Allerdings bedienen sich auch islamistische Organisationen gezielt dieser Hashtags - um darunter Falschinformationen zu verbreiten und antisemitische Ressentiments zu schüren. So könnten sie für Jüdinnen und Juden, die in Deutschland leben, zur Gefahr werden, meint Ruben Gerczikow.

"Die Möglichkeiten der Sozialen Medien sind in den letzten Jahren stetig gewachsen. Gerade die Bildsprache ist es, die einen Konflikt so emotionalisiert."
Ruben Gerczikow, Vize-Präsident der European Union of Jewish Students

Neben Kommentaren und Informationen sind es immer mehr Bilder, die geteilt werden. Von der Situation vor Ort, der Verzweiflung der Menschen. Das wecke in den Userinnen und Usern Emotionen und nehme sie mit, so Ruben Gerczikow.

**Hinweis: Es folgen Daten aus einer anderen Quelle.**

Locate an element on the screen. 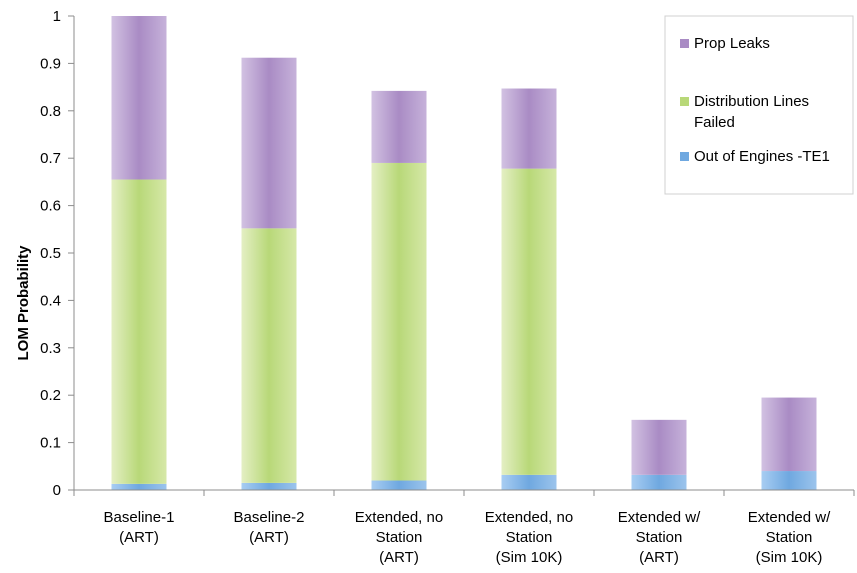 The image size is (857, 573). y-axis-label: LOM Probability is located at coordinates (24, 303).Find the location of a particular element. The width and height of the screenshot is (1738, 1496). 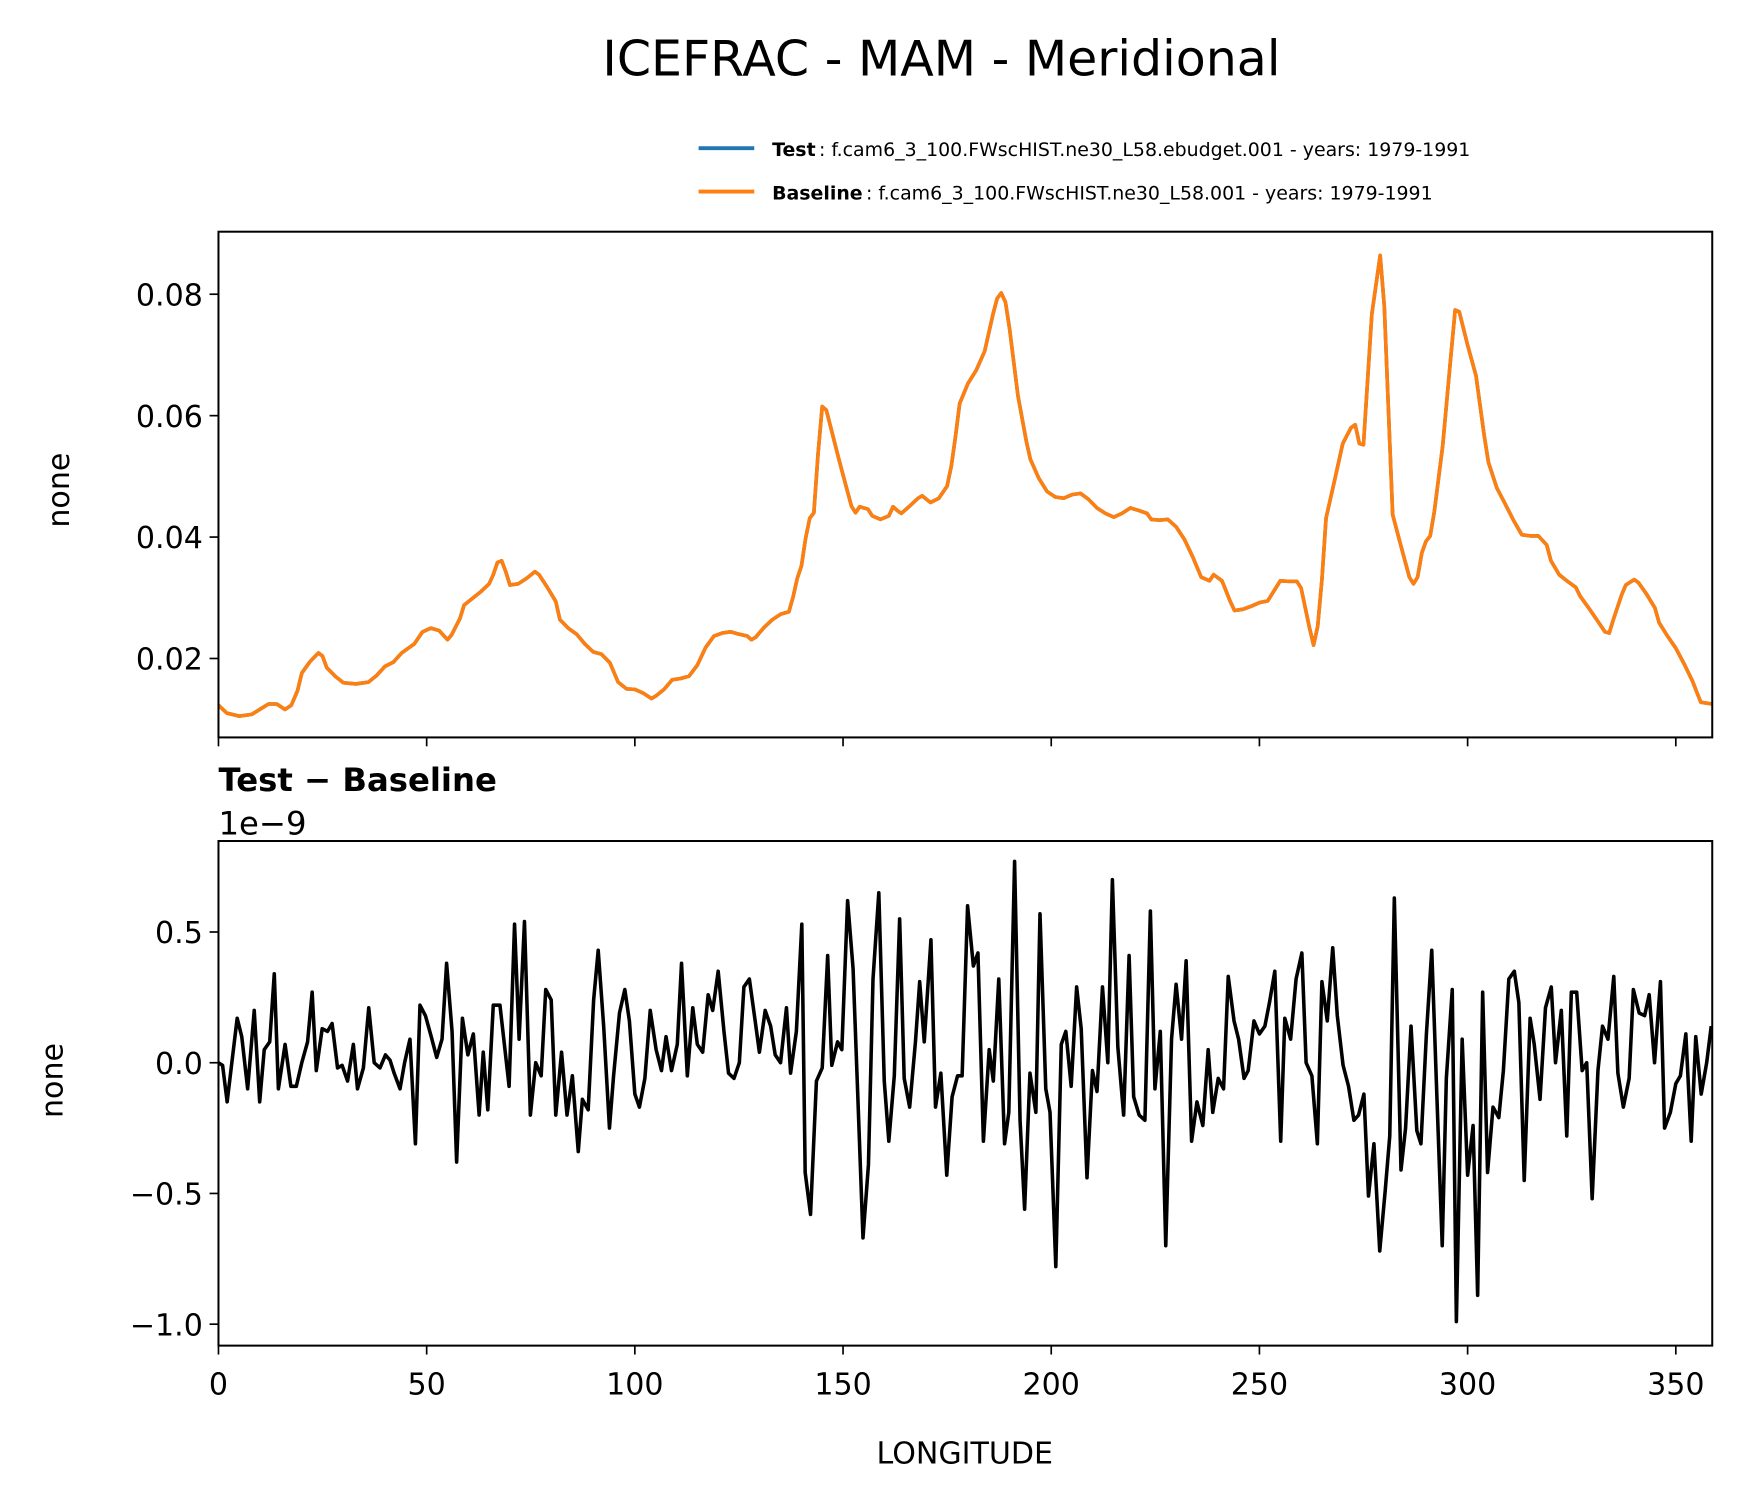

x-tick-label: 250 is located at coordinates (1260, 1386).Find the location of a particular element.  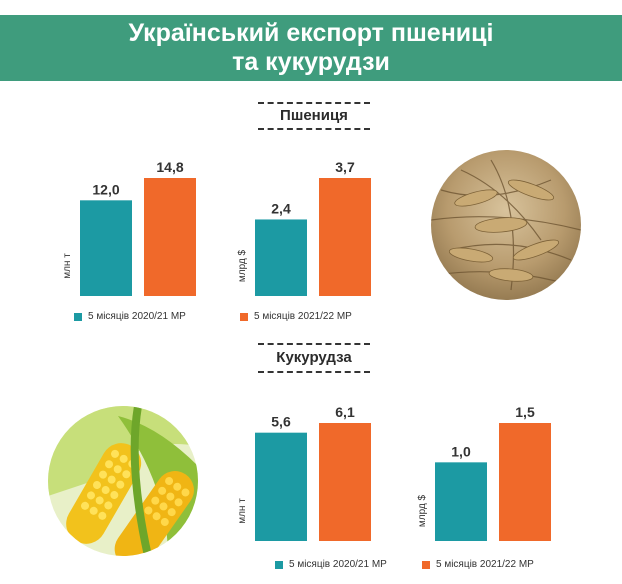

bar-value-label: 6,1 is located at coordinates (345, 412).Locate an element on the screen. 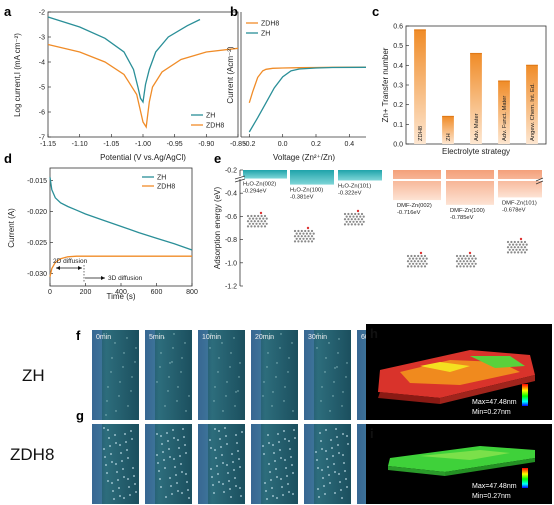 This screenshot has height=505, width=554. y-tick-label-d: -0.030 is located at coordinates (37, 274).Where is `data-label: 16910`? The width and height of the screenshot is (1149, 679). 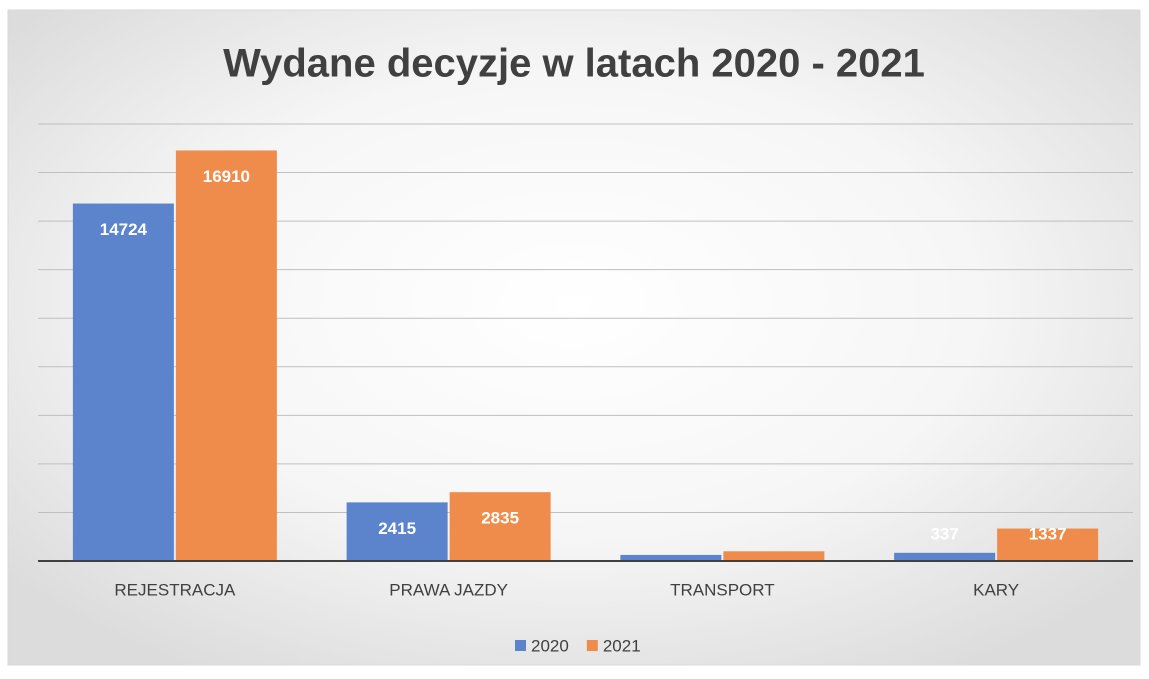
data-label: 16910 is located at coordinates (226, 176).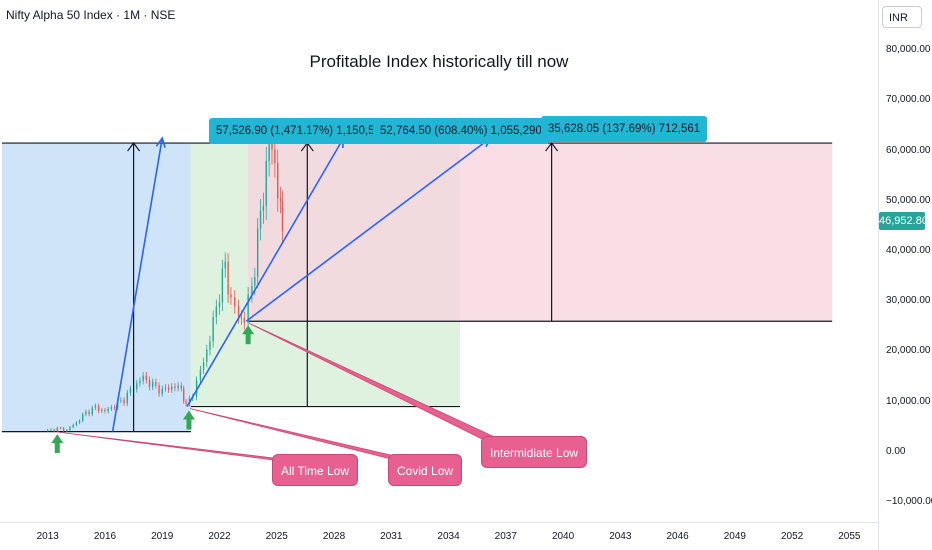 This screenshot has width=932, height=550. Describe the element at coordinates (392, 536) in the screenshot. I see `x-tick-label: 2031` at that location. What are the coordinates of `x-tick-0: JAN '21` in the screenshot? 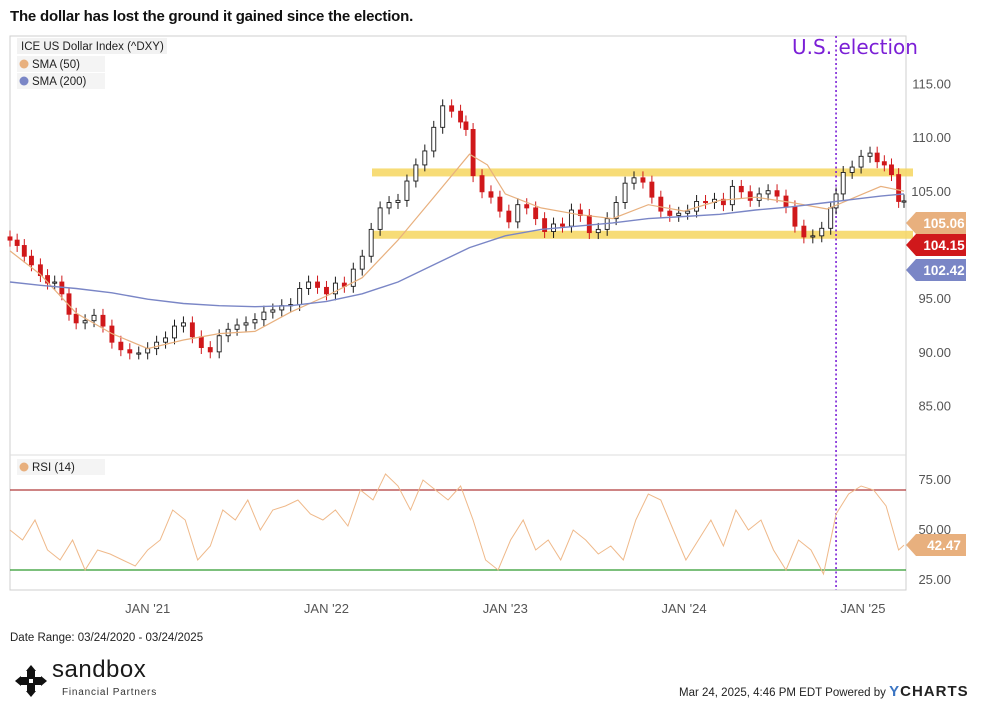 It's located at (148, 608).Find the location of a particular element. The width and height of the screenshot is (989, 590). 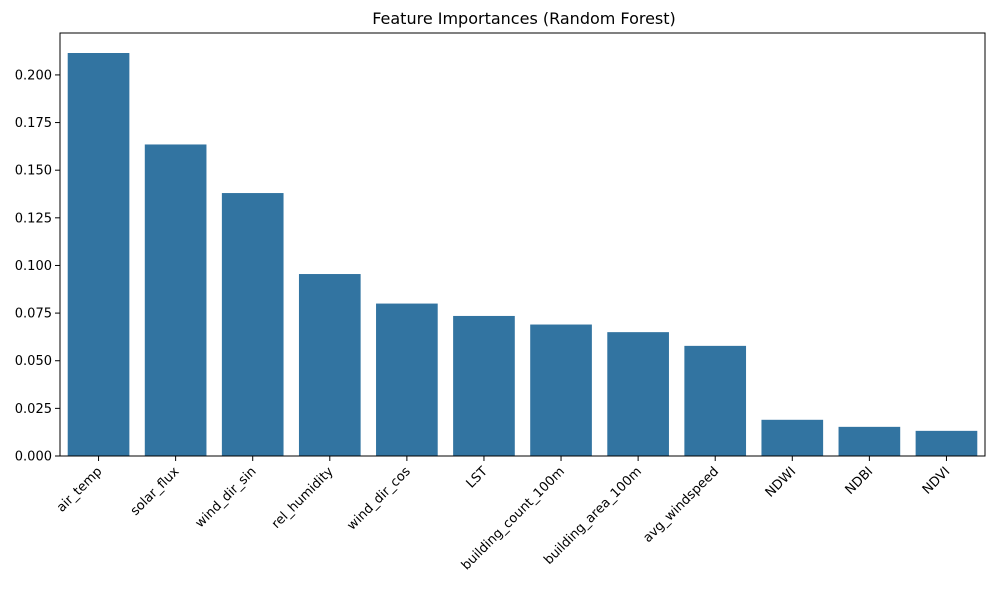

x-tick-label: rel_humidity is located at coordinates (303, 498).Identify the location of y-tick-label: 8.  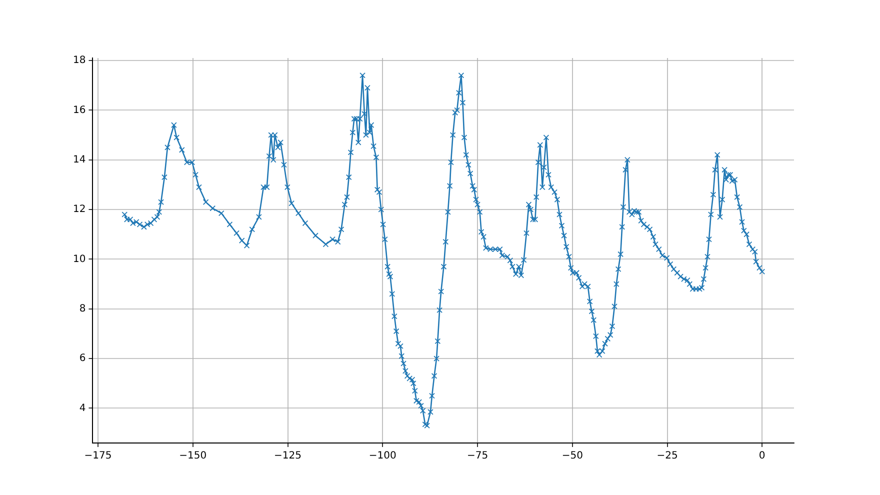
(82, 308).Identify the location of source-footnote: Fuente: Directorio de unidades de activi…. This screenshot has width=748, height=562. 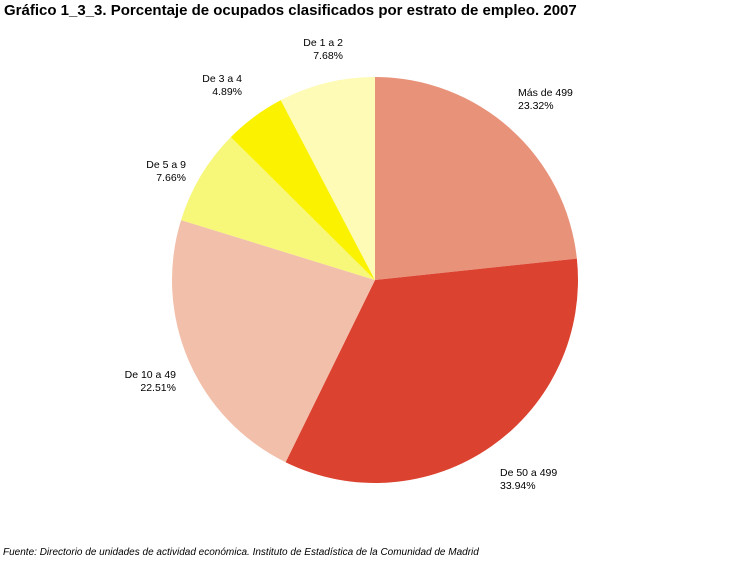
(241, 552).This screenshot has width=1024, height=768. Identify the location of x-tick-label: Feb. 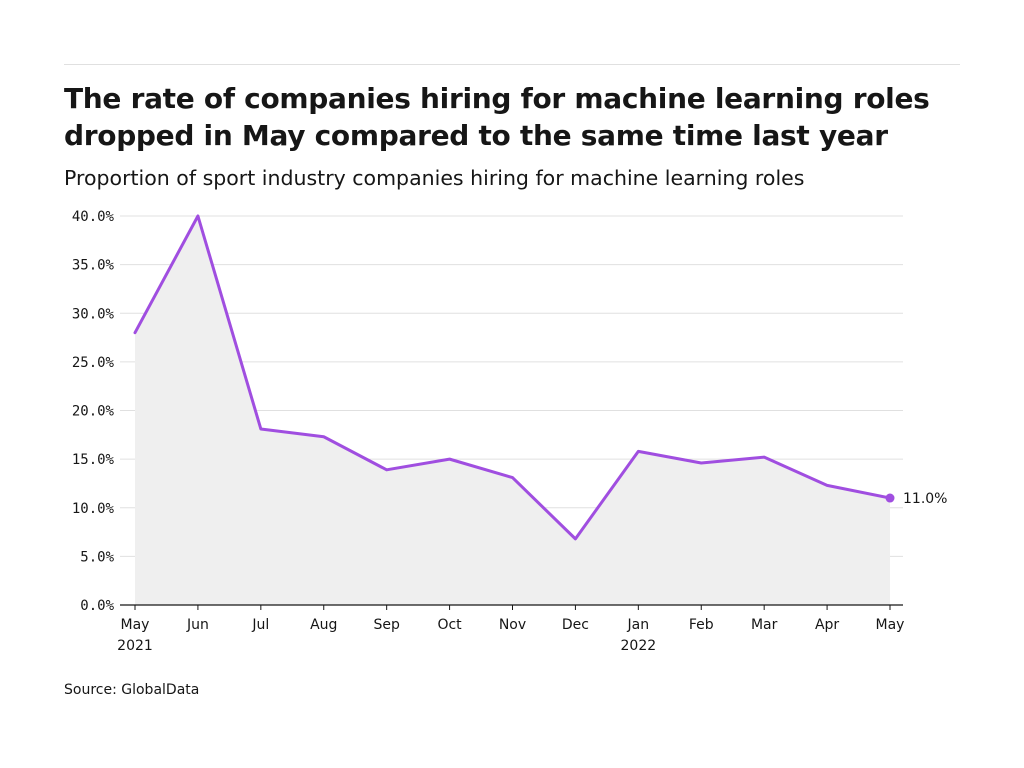
(702, 625).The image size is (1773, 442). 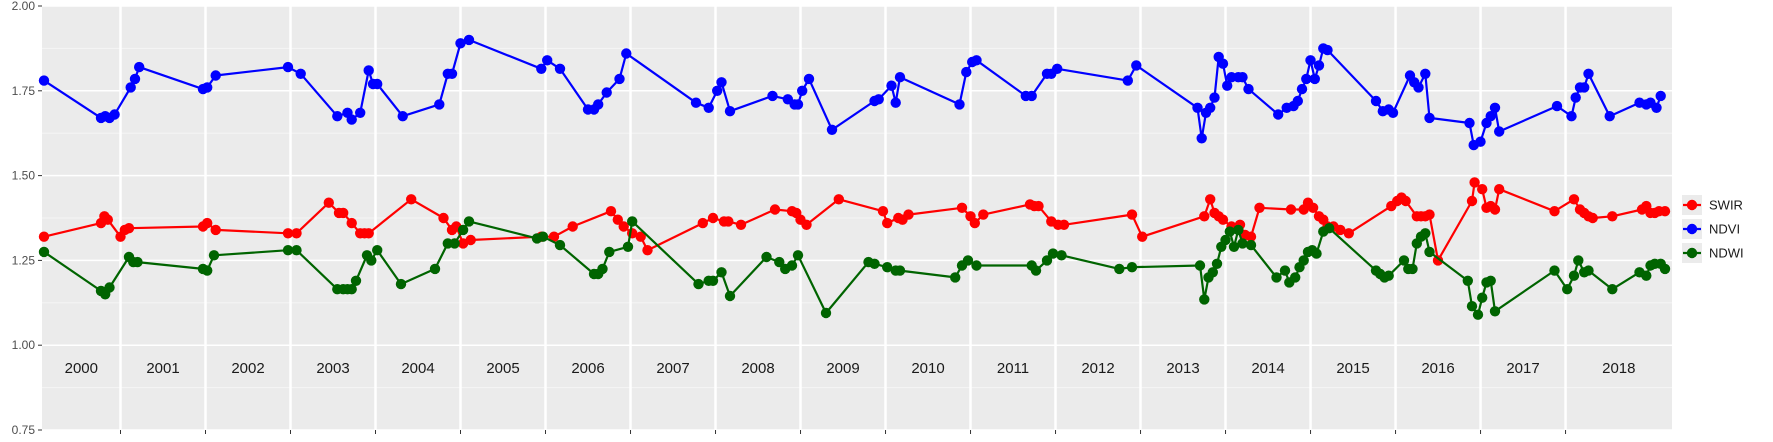 I want to click on legend-label: NDWI, so click(x=1726, y=254).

Doch sie bergen auch eine Gefahr: Einige Bilder werden gezielt aus Kontexten gerissen und neu verwendet, um eine bestimmte Emotion hervorzurufen. Dabei kann es auch vorkommen, dass Bilder aus einer anderen Region oder von einem anderen Tag instrumentalisiert werden um die aktuelle Lage zu untermalen.

Gefahr vor Pauschalverurteilungen

Wer sich einzig über Twitter oder ähnliche Netzwerke ein Bild über den Nahost-Konflikt mache, bekommt die Situation nur sehr verkürzt präsentiert. Dabei lässt sich auch schnell in eine Falle tappen und vorschnell Schlüsse ziehen, meint Ruben Gerczikow. Denn auch wenn viele den Wunsch haben: Der Nahost-Konflikt lasse sich nicht so einfach auf kurze Statements herunterbrechen - er bleibt in vielerlei Hinsicht kompliziert und undurchsichtig.